Ferric Chelate Reductase 1 Like (FRRS1L) protein has been identified as an auxiliary regulatory protein for the alpha-amino-3-hydroxy-5-methyl-4-isoxazole propionic acid receptor (AMPAR). FRRS1L is highly expressed in the cerebellum and other brain regions associated with the control of motor function. Loss of FRRS1L has been shown to lead to impaired synaptic transmission via AMPARs and to movement disorders. We found that deletion of the FRRS1L gene causes hyperactivity, reduced muscle strength, impaired coordination, and ataxia in mice. Deletion also impairs Purkinje cell dendritic spine formation and AMPAR expression in the cerebellum and damages the electrophysiological discharge rhythm of Purkinje cells.

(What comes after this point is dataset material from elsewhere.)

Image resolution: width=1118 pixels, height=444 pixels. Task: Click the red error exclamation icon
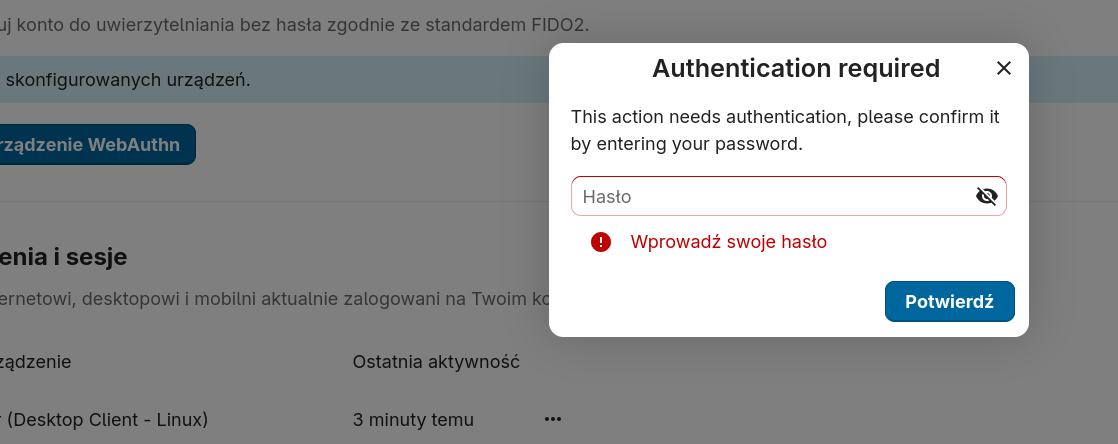[x=601, y=241]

Cerebrospinal fluid examination and oleic acid (OA)-induced lipid accumulation monitoring in FRRS1L-knockdown SH-SY5Y cells indicated that FRRS1L deficiency could lead to aberrant metabolism of amino acids, glucose, and lipids. In summary, we found that the deletion of FRRS1L leads to impaired motor coordination and cerebellar ataxia in mice, which might be related to the reduced expression of AMPARs, metabolic deviations, and dysplastic functional defects in Purkinje cells.

Automated summary

FRRS1L protein, as an auxiliary regulatory protein for AMPAR, is highly expressed in the cerebellum and other brain regions associated with motor function control. Deletion of FRRS1L leads to impaired motor coordination and cerebellar ataxia in mice, characterized by hyperactivity, reduced muscle strength, impaired coordination, and ataxia. Furthermore, FRRS1L deletion also affects the morphology and function of Purkinje cells in the cerebellum.